En la misma dirección, creo esperaba y tendió a cumplirse sin nada que indicase reprimirlo: anoche canté bajito un fragmento de tango (casi tres años sin sucederme) y preferí dejarlo que se repitiera y repitiera. El segundo Fiorentino (el más maduro, el diáfano) sometido a la pierna izquierda y las nieves. Fui encontrándole, diríase, su perfil sereno, sin recordar el autor: como un fantasma gris llegó el hastío (pausa reflexiva sobre el subrayado) hasta tu corazón que aún era mío (doble pausa autocrítica) y poco a poco te fue envolviendo (pausa ontológica) y poco a poco te fuiste yendo.
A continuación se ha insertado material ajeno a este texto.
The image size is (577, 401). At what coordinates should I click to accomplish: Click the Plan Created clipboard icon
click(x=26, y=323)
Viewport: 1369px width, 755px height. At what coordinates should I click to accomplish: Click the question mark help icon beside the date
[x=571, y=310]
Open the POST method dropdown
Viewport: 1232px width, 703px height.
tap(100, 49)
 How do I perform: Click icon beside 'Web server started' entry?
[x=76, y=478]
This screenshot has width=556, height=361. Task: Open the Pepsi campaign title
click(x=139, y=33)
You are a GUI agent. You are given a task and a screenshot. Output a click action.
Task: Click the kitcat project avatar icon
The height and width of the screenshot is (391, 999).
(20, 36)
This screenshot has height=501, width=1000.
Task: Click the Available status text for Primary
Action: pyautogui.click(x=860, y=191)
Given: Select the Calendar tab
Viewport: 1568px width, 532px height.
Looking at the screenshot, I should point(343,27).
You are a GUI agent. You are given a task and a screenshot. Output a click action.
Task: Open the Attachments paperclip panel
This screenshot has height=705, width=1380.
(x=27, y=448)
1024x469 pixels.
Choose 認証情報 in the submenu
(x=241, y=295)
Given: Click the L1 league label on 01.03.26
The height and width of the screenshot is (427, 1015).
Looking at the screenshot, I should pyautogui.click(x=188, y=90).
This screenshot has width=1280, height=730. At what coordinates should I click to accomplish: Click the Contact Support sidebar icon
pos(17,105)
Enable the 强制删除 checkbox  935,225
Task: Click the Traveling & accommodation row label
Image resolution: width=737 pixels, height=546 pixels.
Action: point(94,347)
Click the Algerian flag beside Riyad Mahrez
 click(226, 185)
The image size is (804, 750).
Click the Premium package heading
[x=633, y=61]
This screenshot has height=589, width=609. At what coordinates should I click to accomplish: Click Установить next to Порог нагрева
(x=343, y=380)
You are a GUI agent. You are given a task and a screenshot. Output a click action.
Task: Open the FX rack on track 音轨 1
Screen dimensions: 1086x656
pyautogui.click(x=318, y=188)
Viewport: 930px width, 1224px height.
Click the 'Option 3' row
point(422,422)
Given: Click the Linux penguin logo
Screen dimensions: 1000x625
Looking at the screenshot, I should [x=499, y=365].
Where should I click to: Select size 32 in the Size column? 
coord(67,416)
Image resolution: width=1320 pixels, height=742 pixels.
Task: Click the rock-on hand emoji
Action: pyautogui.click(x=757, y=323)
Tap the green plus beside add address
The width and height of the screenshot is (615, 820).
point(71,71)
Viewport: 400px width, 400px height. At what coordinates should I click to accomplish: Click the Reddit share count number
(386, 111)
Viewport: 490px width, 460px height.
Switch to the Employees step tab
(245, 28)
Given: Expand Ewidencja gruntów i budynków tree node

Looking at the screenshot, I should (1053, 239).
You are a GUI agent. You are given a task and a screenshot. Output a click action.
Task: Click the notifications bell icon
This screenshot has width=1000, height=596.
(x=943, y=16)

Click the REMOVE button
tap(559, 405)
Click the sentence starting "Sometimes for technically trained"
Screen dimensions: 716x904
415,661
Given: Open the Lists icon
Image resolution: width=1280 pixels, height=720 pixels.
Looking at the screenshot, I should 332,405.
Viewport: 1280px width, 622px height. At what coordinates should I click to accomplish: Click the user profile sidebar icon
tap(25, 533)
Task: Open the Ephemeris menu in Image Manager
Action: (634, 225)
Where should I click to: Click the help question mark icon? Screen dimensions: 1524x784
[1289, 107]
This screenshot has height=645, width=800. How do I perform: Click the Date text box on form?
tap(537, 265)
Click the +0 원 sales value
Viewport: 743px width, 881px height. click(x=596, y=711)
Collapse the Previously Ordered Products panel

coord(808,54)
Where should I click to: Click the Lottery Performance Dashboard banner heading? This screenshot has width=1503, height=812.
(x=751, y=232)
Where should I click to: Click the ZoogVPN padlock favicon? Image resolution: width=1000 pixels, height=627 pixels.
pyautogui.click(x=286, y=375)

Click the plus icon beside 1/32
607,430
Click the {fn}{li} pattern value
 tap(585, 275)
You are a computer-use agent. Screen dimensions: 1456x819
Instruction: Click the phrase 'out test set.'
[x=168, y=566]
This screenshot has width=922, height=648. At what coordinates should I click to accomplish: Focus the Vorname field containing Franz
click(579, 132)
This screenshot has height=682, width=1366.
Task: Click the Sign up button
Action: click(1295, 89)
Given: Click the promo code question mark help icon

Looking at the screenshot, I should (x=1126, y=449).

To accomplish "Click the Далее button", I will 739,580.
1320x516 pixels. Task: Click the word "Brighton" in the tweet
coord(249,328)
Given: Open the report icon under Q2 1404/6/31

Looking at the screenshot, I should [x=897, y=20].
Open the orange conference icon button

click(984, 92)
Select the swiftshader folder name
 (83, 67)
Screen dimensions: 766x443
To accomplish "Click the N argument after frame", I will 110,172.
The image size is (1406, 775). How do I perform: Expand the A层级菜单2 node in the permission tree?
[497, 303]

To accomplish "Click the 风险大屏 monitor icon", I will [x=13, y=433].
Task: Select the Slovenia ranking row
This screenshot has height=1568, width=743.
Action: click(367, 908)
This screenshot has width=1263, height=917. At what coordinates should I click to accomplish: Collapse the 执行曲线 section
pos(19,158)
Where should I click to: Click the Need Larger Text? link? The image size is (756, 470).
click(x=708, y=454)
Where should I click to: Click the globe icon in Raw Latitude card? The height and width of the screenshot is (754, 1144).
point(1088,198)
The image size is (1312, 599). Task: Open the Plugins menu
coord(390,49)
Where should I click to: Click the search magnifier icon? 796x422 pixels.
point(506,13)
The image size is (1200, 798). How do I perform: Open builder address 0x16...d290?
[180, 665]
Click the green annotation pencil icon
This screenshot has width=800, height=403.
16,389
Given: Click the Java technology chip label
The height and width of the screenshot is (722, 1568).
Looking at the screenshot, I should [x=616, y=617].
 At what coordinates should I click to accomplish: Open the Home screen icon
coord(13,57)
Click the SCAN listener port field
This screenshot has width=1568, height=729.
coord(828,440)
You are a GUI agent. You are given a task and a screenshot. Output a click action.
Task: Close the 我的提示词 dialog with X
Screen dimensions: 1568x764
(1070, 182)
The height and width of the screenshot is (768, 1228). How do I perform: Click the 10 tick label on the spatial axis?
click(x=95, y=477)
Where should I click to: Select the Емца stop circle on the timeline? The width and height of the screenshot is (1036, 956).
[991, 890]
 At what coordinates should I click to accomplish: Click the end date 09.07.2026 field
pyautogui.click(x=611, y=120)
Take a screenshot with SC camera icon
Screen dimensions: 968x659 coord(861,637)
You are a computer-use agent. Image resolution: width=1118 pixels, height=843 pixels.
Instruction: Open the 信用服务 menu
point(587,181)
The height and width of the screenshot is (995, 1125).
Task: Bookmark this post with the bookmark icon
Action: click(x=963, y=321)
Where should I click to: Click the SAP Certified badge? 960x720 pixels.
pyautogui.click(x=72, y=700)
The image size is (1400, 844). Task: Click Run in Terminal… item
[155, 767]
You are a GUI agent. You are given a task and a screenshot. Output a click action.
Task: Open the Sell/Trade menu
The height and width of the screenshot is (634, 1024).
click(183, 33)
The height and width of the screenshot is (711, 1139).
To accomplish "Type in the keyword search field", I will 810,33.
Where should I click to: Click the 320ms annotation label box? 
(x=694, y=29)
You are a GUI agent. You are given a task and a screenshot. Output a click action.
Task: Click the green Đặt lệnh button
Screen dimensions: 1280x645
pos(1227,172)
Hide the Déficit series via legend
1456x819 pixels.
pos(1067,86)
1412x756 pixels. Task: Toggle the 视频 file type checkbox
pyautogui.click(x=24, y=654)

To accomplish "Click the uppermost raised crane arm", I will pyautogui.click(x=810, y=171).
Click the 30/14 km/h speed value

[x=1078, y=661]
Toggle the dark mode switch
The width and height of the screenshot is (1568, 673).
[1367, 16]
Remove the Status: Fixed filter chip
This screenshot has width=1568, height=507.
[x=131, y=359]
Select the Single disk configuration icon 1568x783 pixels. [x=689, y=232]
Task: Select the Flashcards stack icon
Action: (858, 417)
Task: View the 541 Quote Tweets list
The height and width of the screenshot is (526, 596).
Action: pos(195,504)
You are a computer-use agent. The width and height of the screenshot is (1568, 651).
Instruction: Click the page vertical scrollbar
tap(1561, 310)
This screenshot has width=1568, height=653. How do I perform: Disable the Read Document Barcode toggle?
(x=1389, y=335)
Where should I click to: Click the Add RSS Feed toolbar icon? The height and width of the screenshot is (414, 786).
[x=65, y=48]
Ni una sílaba más.
Ante la inconstancia neurótica, ninfómana, de la mujer americana, un cantor de tangos algo responsable tendría que suicidarse en escena.
Para qué más por hoy, letra a letra, con casi todo a cero en cuanto anecdotario, si al frecuentar lo único que interesaría la memoria resultó tan libre del menor asomo de exorcismos intrínsecos, hasta imponerse: Encontrar su sitio en la escala del Ser (¿y ser con mayúscula, the first time?)
Por la tarde
Desconcierta, como antes, aunque vuelve a resonar su idiosincrasia: el que se asombra sería como atraído por una realidad independiente de sí mismo. El dolor, por su parte, corrompe lo banal. Verticalidad o indigencia, por consiguiente.
Otra vez el favor subrepticio de un cuaderno de notas: tres días con sus noches para revisarse, para criticarse antes de saber adónde da. Resulta incómodo escribir con este traqueteo. Puentes oscuros, siniestros, de la ponderada civilización industrial; y ya mucho más allá todas las luces de la probeta. El escarnio y las luces. Unreal city, exclamó el monje Eliot (¿o era Yeats?). Extenso trayecto hasta California y una nota pendiente sobre la naturaleza angélica. Debe ser que bajo en Los Angeles. En algún momento cruzaremos el Mississippi. Vendrán zonas áridas con sombrerudos rígidos, botas de taco diagonal y patadas a las puertas (los boys de las vacas; el entretenimiento de los caballos), pero también se verán indios lánguidos, repletos de silencio, perfectamente derrotados, como corresponde. En alguna medida este ómnibus célebre es el colectivo digamos ciento diez, de colores vivos, en tren de conducirme a la matinée del cine veinticinco de mayo.
El centro de gravedad futuro será, en las entrañas, admitir lo inadmisible, tanto en la nieve como en el mar, tanto en la comprensión como en la penumbra.
Cada instante perdido estaría perdido para siempre.